Substitute into [1]: . $x\:=\:15 - 2(5k-2) + \frac{1 + 3(5k-2)}{5}\quad\Rightarrow\quad x \:=\:18-7k$

We have found all solutions: . $\begin{Bmatrix}x\:=\:18 - 7k \\ y \:=\:5k-2\end{Bmatrix}$ for any integer $k.$

Since $x$ and $y$ must be positive integers:
. . $\begin{array}{cc}18 - 7k\:>\:0 \\ 5k-2\:>\:0\end{array}\;\;\Rightarrow\;\;\begin{array} {cc}k < \frac{18}{7} \\ k > \frac{2}{5}\end{array}$

And there are only two solutions: . $\begin{array}{cc}k=1: & (11,3) \\ k=2: & (4,8)\end{array}$

~ ~ ~ ~ ~ ~ ~ ~ ~ ~ ~ ~ ~ ~ ~ ~ ~ ~ ~ ~ ~ ~ ~ ~ ~ ~ ~ ~ ~ ~

Of course, this is a long and ponderous method . . . I warned you.

There are far better methods (such as the Euclidean Algorithm).

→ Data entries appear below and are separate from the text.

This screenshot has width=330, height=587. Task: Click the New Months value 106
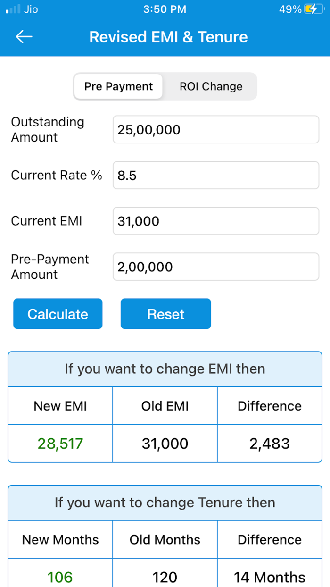click(x=60, y=577)
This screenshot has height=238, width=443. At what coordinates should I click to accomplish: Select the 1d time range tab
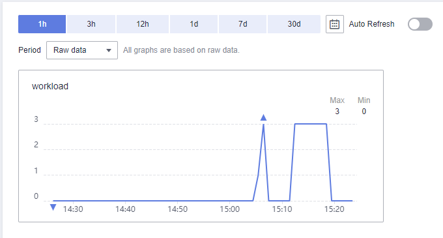(194, 24)
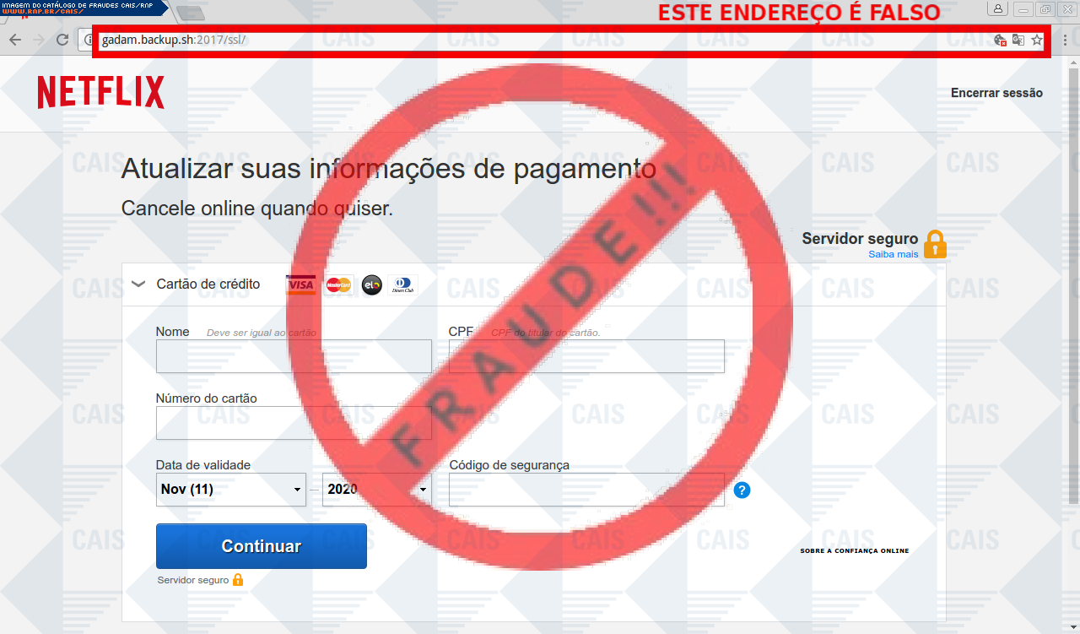
Task: Click the browser back arrow
Action: coord(15,40)
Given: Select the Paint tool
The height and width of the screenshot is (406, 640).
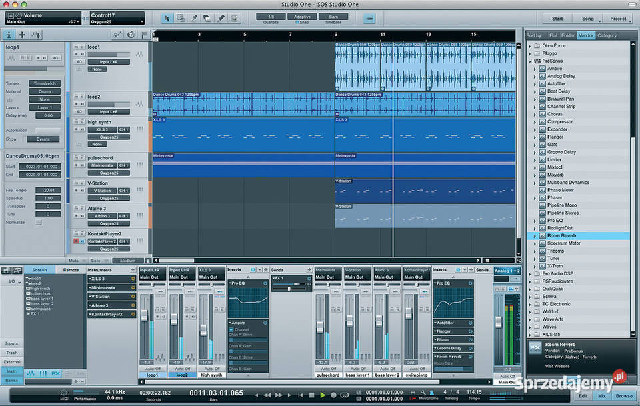Looking at the screenshot, I should click(221, 18).
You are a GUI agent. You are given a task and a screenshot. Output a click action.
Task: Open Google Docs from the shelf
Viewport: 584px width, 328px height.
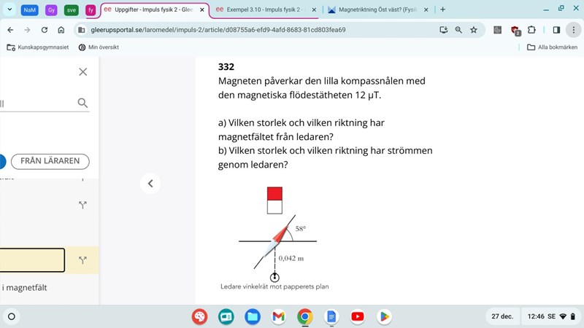click(x=331, y=316)
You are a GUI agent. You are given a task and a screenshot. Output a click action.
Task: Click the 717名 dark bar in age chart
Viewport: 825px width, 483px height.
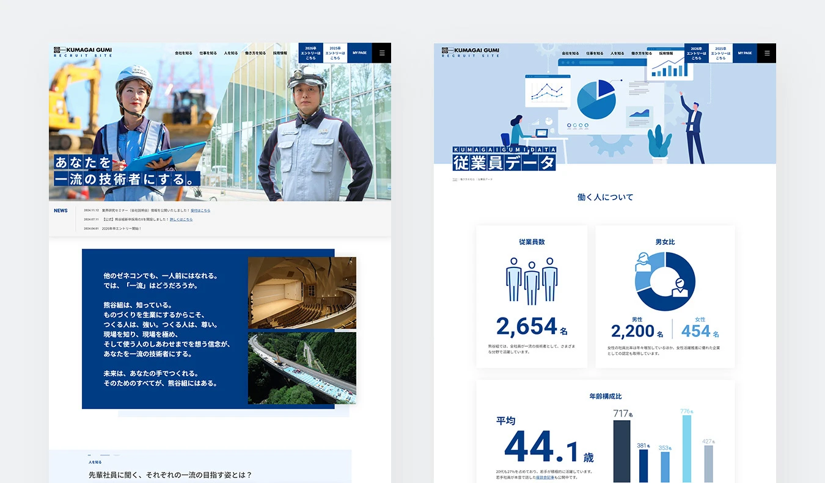(x=622, y=451)
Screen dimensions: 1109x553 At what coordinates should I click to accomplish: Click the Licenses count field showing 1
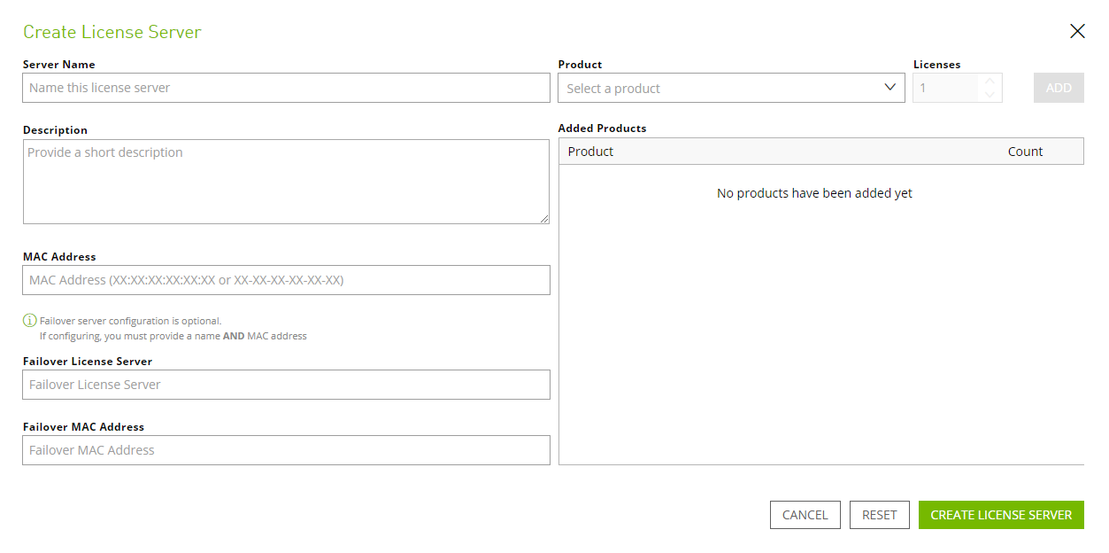click(x=947, y=87)
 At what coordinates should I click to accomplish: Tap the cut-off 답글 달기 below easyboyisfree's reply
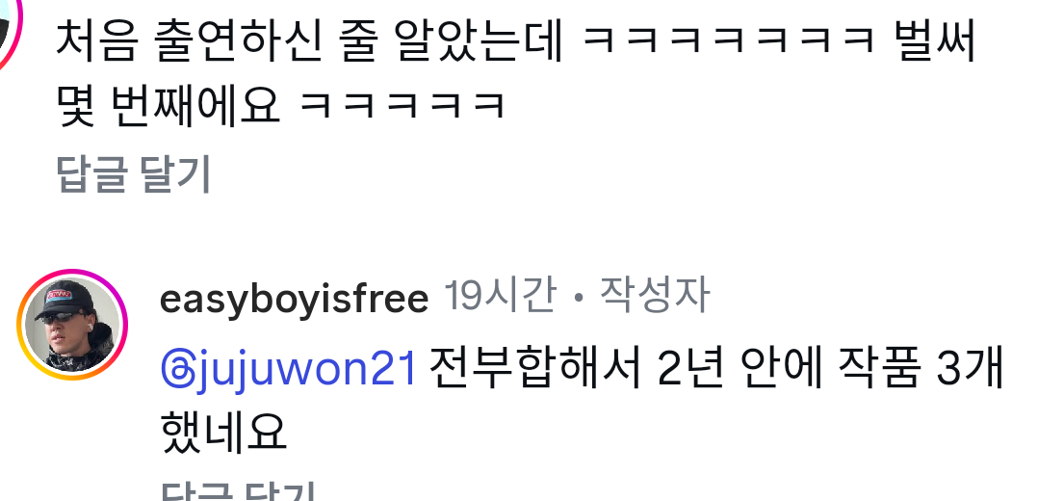[x=236, y=493]
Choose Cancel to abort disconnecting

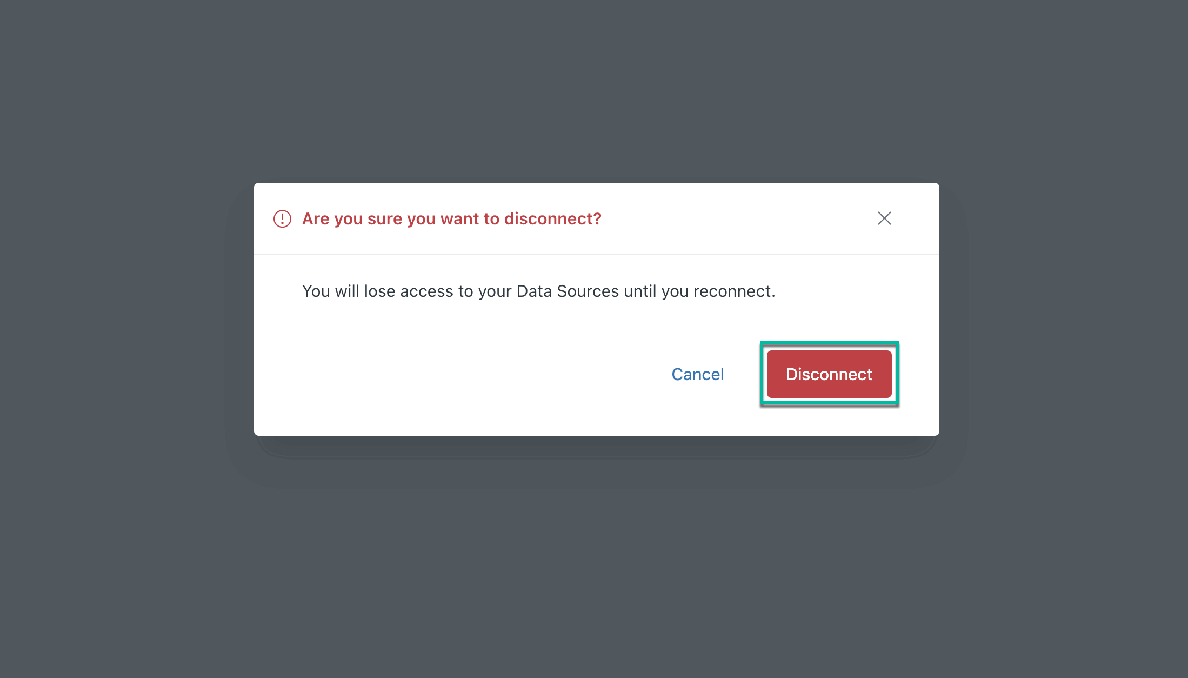tap(697, 374)
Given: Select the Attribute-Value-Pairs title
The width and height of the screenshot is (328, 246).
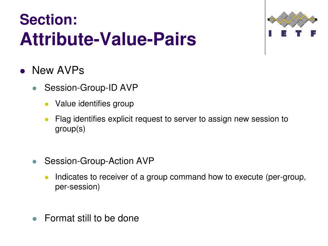Looking at the screenshot, I should point(108,39).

I wanted to show you that, if desperate,
. . you can baby-talk your way through these problems.

7. $x=228+(35/5)t=228+7t$
$y=-152-(25/5)t=-152-5t$
..
We want positive solutions.
$x,y>0$
Thus,
$228+7t>0$
$-152-5t>0$
Solve,
$t>-32.5.....$
$t<-30.4$
Thus,
$-32.5
We need integers.
Those are,
$t=-32,-31$
Put them into the x,y equations to get the two possible solutions.